We’ll leverage the power of R, an open-source programming language that’s widely used in data science. Using R offers numerous advantages: it’s free, the code can be reused and adapted to various contexts, and its strong emphasis on reproducibility ensures that your analyses can be replicated by others.

Setup

library(dplyr)
library(stringr)
library(rvest)
library(sf)

import::from(tidygeocoder, geocode)
import::from(purrr, map, map2)
import::from(tidyr, unnest)

Finding the data

The data is extracted from The Coffee’s website. There is no single recipe or approach for webscraping: each website is organized differently, though there are patterns. In the case of The Coffee, units are separated by country and city; additionally each unit is identified by a name and has an address

The website

The site presents every unit by country and city. The print below shows an example unit in Belo Horizonte, Brazil.

Using R

The code below

# Base url 
base_url <- "https://thecoffee.jp/shortcut/brasil"
# Parse HTML
page_list_brazil <- xml2::read_html(base_url)

# Gets the urls for all cities in Brazil

page_list_cities <- page_list_brazil |> 
  html_elements(xpath = "//div/ul/li/a") |> 
  html_attr("href")

page_list_cities <- page_list_cities[str_detect(page_list_cities, "brasil/")]

url_cities <- str_c(base_url, str_remove(page_list_cities, "shortcut/brasil/"))

The code below is a function the scrapes the information of all shops for a given url of a city. The output is a simple data.frame.

scrape_the_coffee <- function(url) {
  
  # Parse the html
  page <- xml2::read_html(url)
  # Find the the name of the shop
  coffee_shop_name <- page |> 
    rvest::html_elements(xpath = "//div/ul/li/div/div/a/h4") |> 
    rvest::html_text()
  # Find the address of the shop
  address_list <- page |> 
    rvest::html_elements(xpath = "//div/ul/li/div/div/a/p") |> 
    rvest::html_text()
  # Remove shops that are not open yet
  address_list <- address_list[!str_detect(address_list, "coming soon")]
  street_name <- address_list[seq(1, length(address_list), 2)]
  city_name <- address_list[2]
  
  full_address <- paste(street_name, city_name)

  # Store results in a tibble
  out <- tibble::tibble(
    name = coffee_shop_name,
    address = full_address,
    street_name = street_name,
    city_name = city_name
  )
  
  return(out)

}

Functional approach

The simplest approach to implement this funtion is applying it over a vector with all urls for all cities.
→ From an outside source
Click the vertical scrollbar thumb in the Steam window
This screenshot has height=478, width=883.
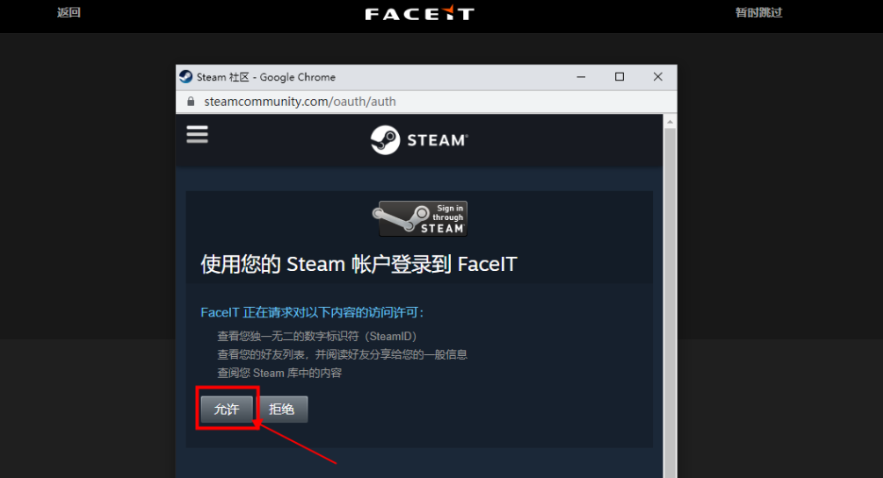coord(670,300)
This approach is usually safer and quicker and can be scalled with parallel processing (e.g. parallel::mclapply).

# Scrape all cities
coffee_locations <- map(url_cities, scrape_the_coffee)
names(coffee_locations) <- url_cities
dat <- bind_rows(coffee_locations, .id = "url")

Loop approach

pb <- txtProgressBar(min = 1, max = length(url_cities), style = 3)
ls <- vector("list", length(url_cities))

for (i in seq_along(url_cities)) {
  
  url <- url_cities[i]
  current_city <- basename(url)
  message("Scraping data for: ", current_city)
  ls[[i]] <- scrape_the_coffee(url)
  setTxtProgressBar(pb, i)
  Sys.sleep(runif(1, min = 1, max = 5))
  
}

Cleaning the data

unnabreviate <- function() {
  c("Av\\." = "Avenida",
    "Al\\." = "Alameda",
    "R\\."  = "Rua",
    "Dr\\." = "Doutor",
    "Visc\\." = "Visconde",
    "Pres\\." = "Presidente",
    "Mal\\." = "Marechal")
}

dat <- dat |> 
  mutate(
    city_name = str_remove(city_name, " - Brasil"),
    address = str_replace_all(address, unnabreviate()),
    country = "Brasil"
    )

Geocoding

Geocoding the data is fairly straightforward. I use the Google Maps API via the tidygeocoder package to find the corresponding lat/lng pair for each address.

# Geocode using Maps API
coffee <- tidygeocoder::geocode(
  dat,
  address = address,
  method = "google"
  )

# Convert to spatial data.frame
shops <- st_as_sf(
  coffee,
  coords = c("long", "lat"),
  crs = 4326,
  remove = FALSE
  )

Results

The Coffee shops, major cities
City # Shops Share BR (%)
São Paulo 53 26.50%
Curitiba 29 14.50%
Brasília 21 10.50%
Rio de Janeiro 13 6.50%
Fortaleza 10 5.00%
Porto Alegre 9 4.50%
Florianópolis 6 3.00%
Vitória 5 2.50%
Campinas 4 2.00%
Belo Horizonte 3 1.50%
leaflet(shops) %>%
  addTiles() %>%
  addMarkers(label = ~name) %>%
  addProviderTiles("CartoDB") %>%
  setView(lng = -46.65590, lat = -23.561197, zoom = 12)

Get Google Maps ratings

Starbucks post

cur_shops <- filter(shops, city_name == "Curitiba")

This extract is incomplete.